About 25-30% of the protein in cows' milk is β-casein and it comes in several forms depending on the genetic make up of the cows. One of the forms is called A1 β-casein and it has been suggested that it might cause or aggravate one type 1 diabetes (which is the type seen most commonly in children), heart disease, schizophrenia, and autism. The other main form of β-casein is called A2 and it has not been not been implicated in these diseases. The evidence to support the hypothesis that the A1/A2 composition of milk is a causative or protective factor in these diseases is reviewed in the report.

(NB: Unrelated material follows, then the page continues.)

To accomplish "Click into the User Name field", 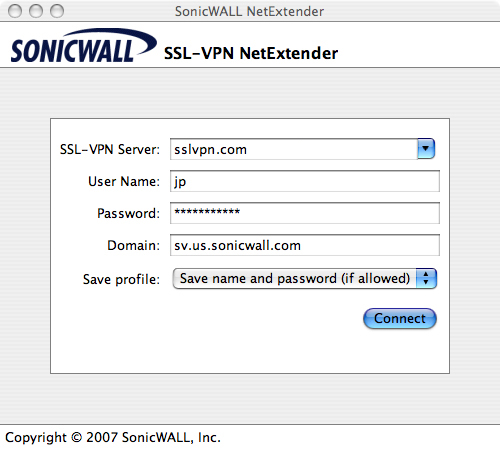I will [305, 181].
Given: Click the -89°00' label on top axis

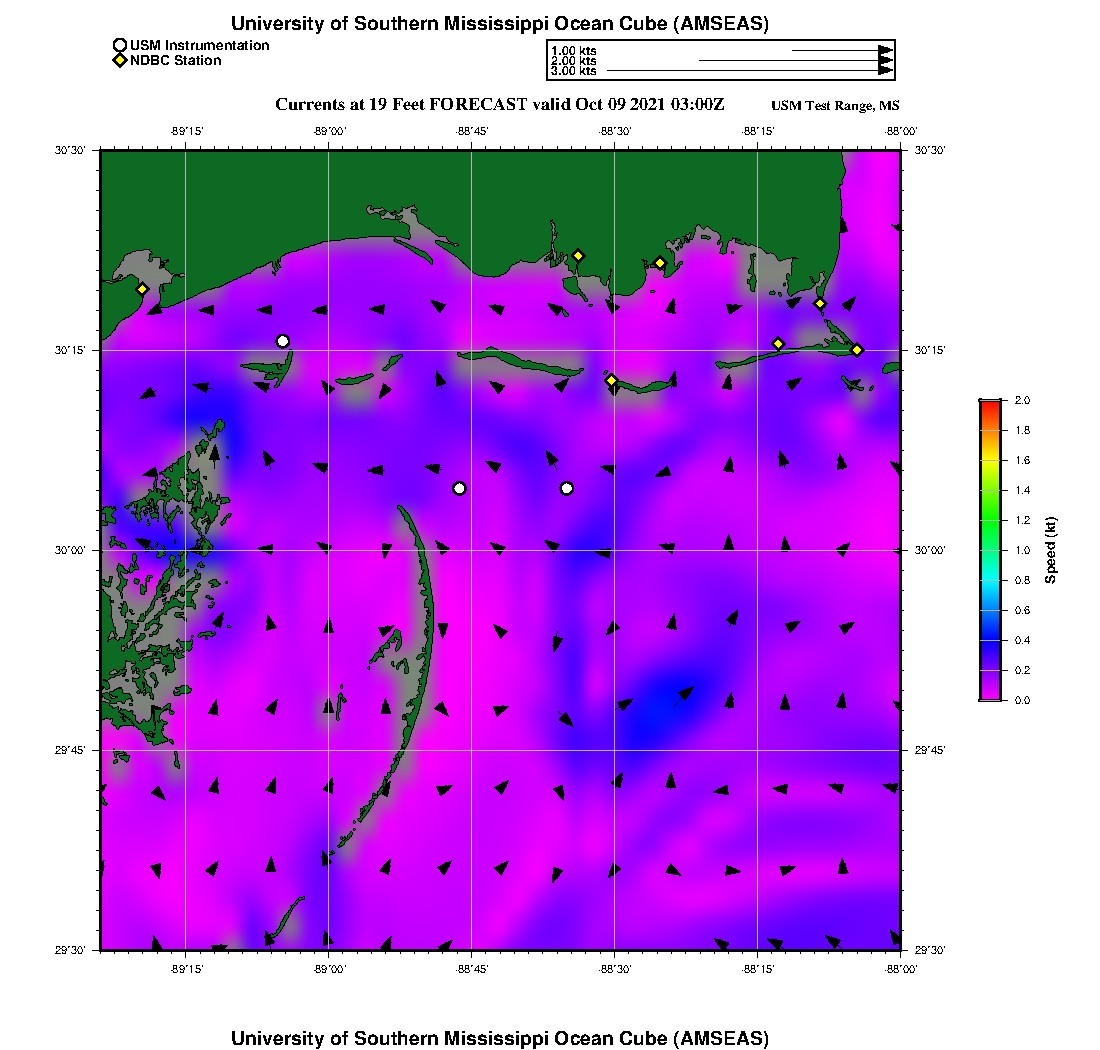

The strongest evidence is for type 1 diabetes and heart disease. The main study supporting a relationship with the type of milk consumed was a comparison of 20 countries. Those countries with the highest consumption of A1 β-casein had the highest rates of type 1 diabetes and heart disease. The relationship was very strong indeed, but these types of comparisons between countries can be difficult to interpret. There are many other factors that contribute to these diseases and the information is only averaged for the whole country's population. There have been a few other human and animal studies which provide some limited support for the hypothesis. Further research, especially involving human trials, is needed before it can be said with confidence that the A1/A2 composition of milk is important in human health.
The evidence in relation to an effect of A1 β-casein on schizophrenia or autism is much less. Some individuals with autism seem to improve on special diets that are free of both casein and gluten.
The A1/A2hypothesis is both intriguing and potentially very important for population health if it is proved correct. It should be taken seriously and further research is needed. In addition, the appropriate government agencies have a responsibility to communicate the current state of evidence to the public, including the uncertainty about the evidence. Further public health actions, such as changing dietary advice or requiring labelling of milk products, are not considered to be warranted at this stage. Monitoring is also required to ensure that any claims made for A2 milk fall within the regulations for food claims.
Changing the dairy herds to more A2 producing cows is an option for the dairy and associated industries and these decisions will undoubtedly be made on a commercial basis. Changing dairy herds to more A2 producing cows may significantly improve public health, if the A1/A2 hypothesis is proved correct, and it is highly unlikely to do harm.
As a matter of individual choice, people may wish to reduce or remove A1 β-casein from their diet (or their children's diet) as a precautionary measure. This may be particularly relevant for those individuals who have or are at risk of the diseases mentioned (type 1 diabetes, coronary heart disease, autism and schizophrenia). However, they should do so knowing that there is substantial uncertainty about the benefits of such an approach.